By Frank Matheis
The bluesman from Virginia Beach, Virginia, is a retired physician who was a student of John Cephas’. Marc Pessar now plays largely locally in the Hampton Roads, Virginia, area, sometimes at local festivals, such as the Acoustic Blues Revival for the Natchel’ Blues Network in Hampton Roads, or the John Cephas Blues Festival in Bowling Green, Virginia. Marc Pessar is a swift Piedmont fingerpicker who started playing guitar at age fifteen, but only got into playing Piedmont blues when he came into contact with John at a guitar workshop at the Fur Peace Ranch with Jorma Kaukonen.
Marc reminisced,[1]
“I started to study with John Cephas in 2004. I heard Cephas & Wiggins in 2000, at the Telluride Blues and Brews Festival in Telluride, Colorado, and the music just had a terrific impact on me. I was just so impressed with what John and Phil were doing and from that point on I started listening to more and more Piedmont blues, particularly to Cephas & Wiggins, and tried to pick out on my own what I could what John was doing. When I had the opportunity to actually study with John at Fur Peace Ranch, I leapt at it and actually ended up coming back three times. I traveled to the Fur Peace Ranch in Pomeroy, Ohio to study with John Cephas in 2004 and 2005. In 2006, John was approached by Jon Lohman of the Virginia Folklife Program, under the auspices of the Virginia Foundation, to participate as a teacher in their master apprentice program. That program recognizes masters of a particular traditional art or craft who are residents of the state of Virginia. They are invited to choose an apprentice and spend about 10 months trying to transmit their knowledge of what they do to that apprentice in the hope of perpetuating that particular art or craft. The apprentice must be a resident of the state of Virginia. I was very fortunate to have John call me and ask me if I would like to participate in that program with him. So for about 10 months, about every two or three weeks, I would travel from Virginia Beach to John’s home in Woodford, Virginia, and we would spend the day together, and basically would just go through John’s repertoire. He would teach me the songs from the Cephas & Wiggins songbook.
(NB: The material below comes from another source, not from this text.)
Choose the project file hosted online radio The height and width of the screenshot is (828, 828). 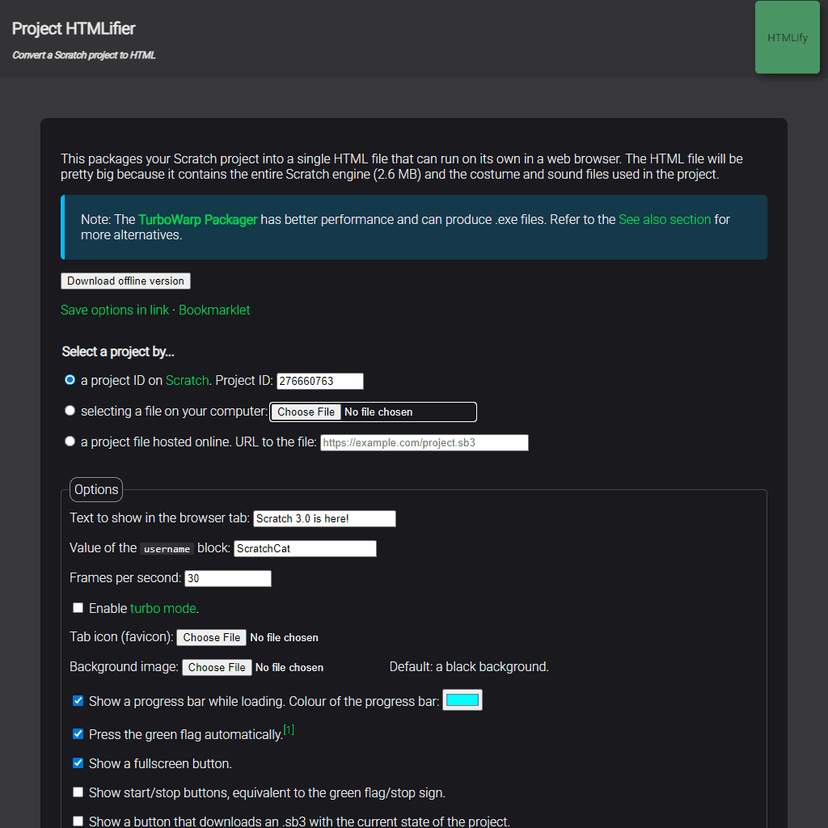point(70,441)
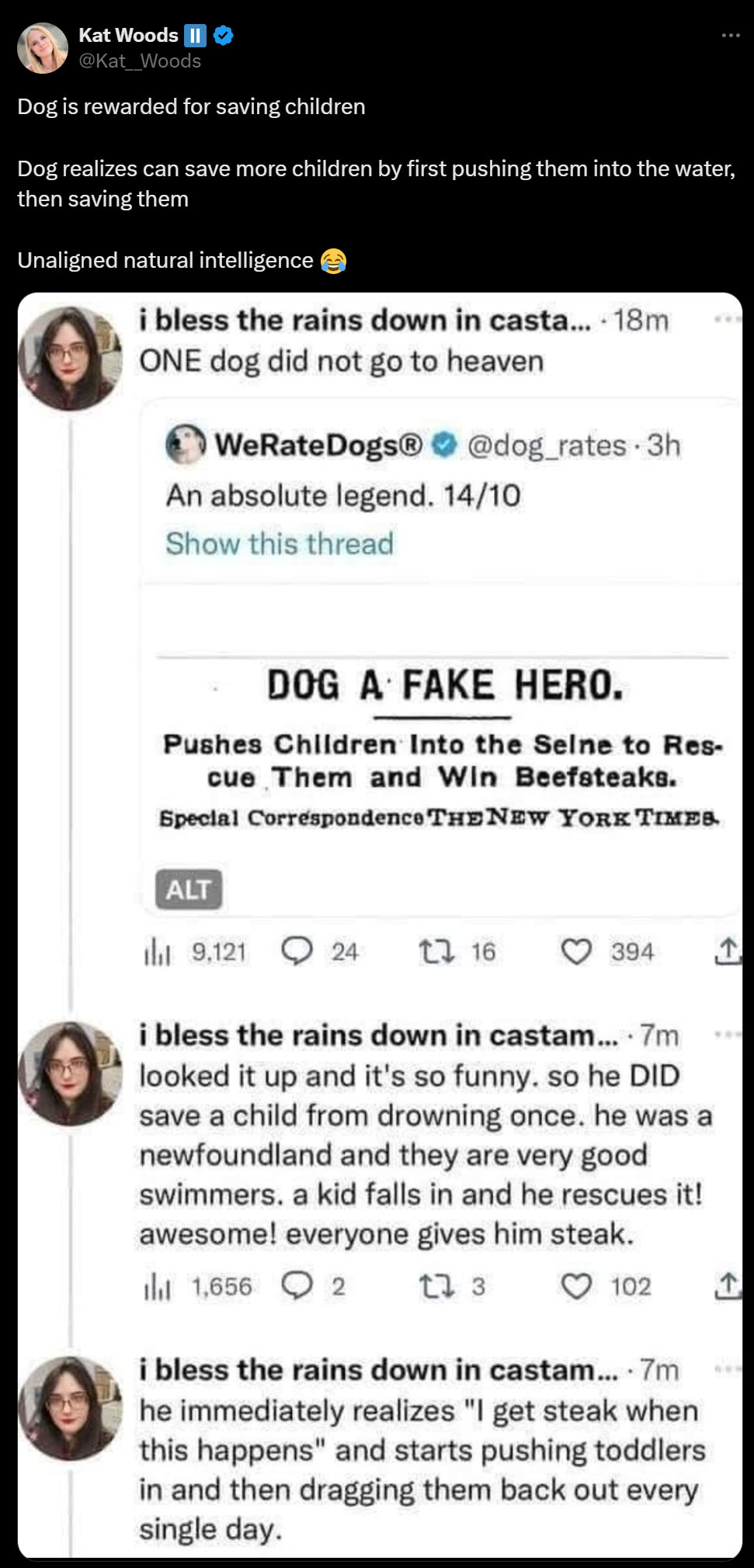Click the WeRateDogs account name
The width and height of the screenshot is (754, 1568).
click(x=318, y=446)
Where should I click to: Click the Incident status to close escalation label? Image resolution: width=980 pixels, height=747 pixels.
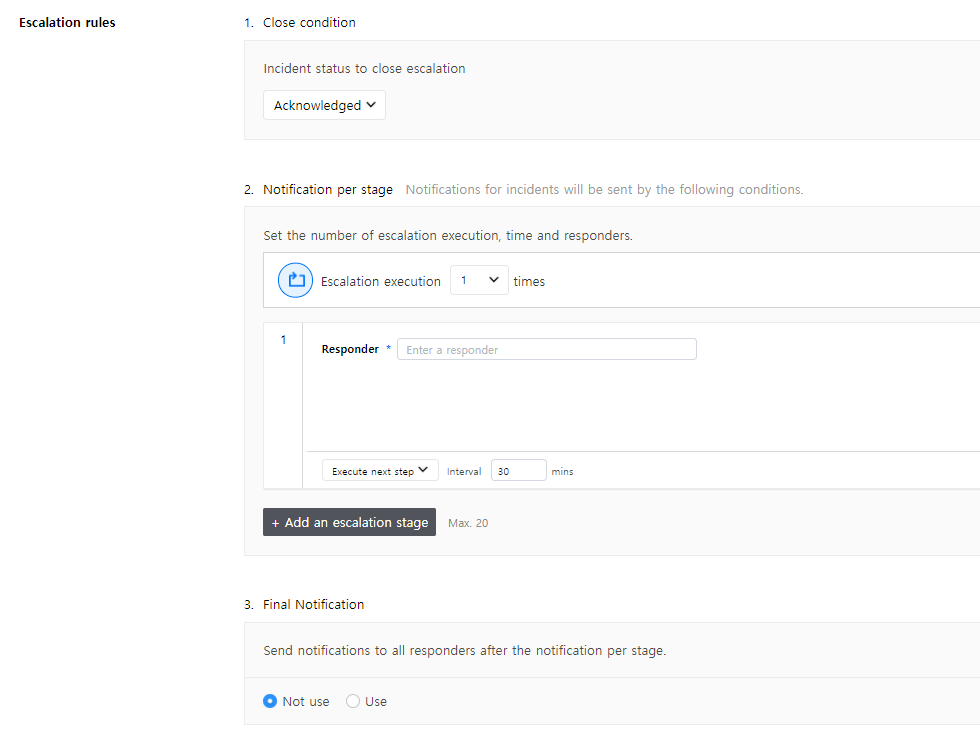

We also talked about other things as well. I learned a lot about John’s life and his approach to music and his experiences on the road and as a professional musician. So it was far ranging. In the course of that 10-month period seeing John regularly – visiting him in his home – I got to know John well. It was a life-changing apprenticeship. It came at a time in my life when I really wasn’t expecting anything like that. And so respecting John’s music as much as I did, and getting to know John as a friend, and giving me the opportunity to learn his music in depth and to spend much more time with John than I might have anticipated otherwise, it was really an unexpected blessing. We did that for 10 months, and that culminated in a joint appearance at the National Folk Festival in Richmond, Virginia. And that was sort of the capstone for the program. They gave us a nice sort of hand-pressed lithographic certificate that each of the apprentices received at the end of the program.
This experience opened up doors for me. I met so many new friends through John Cephas. Valerie Turner, the folks in the MSG trio, we’d all get together every several months at John’s home and just play music and enjoy some good food and drink. So that’s how I got to meet Valerie and Ben Turner. Valerie had been studying with John at Woody Mann’s workshop organized in New York. I met people like Rick Franklin and Eleanor Ellis, who we were just happy to host at our home – and just really good people who were in that Washington, D.C., blues scene centered around the barbershop.
John Cephas was an amazing teacher at countless workshops and festivals. He influenced a lot of people that way. You’re talking about a man who really did everything he could to keep the Piedmont blues alive. And as a teacher, incredibly methodical, incredibly clear, incredibly patient. What John would do – he would teach you his music phrase by phrase. He would never move on until he was certain that you had it under your fingers. He was just a really fine, gifted teacher and incredibly generous.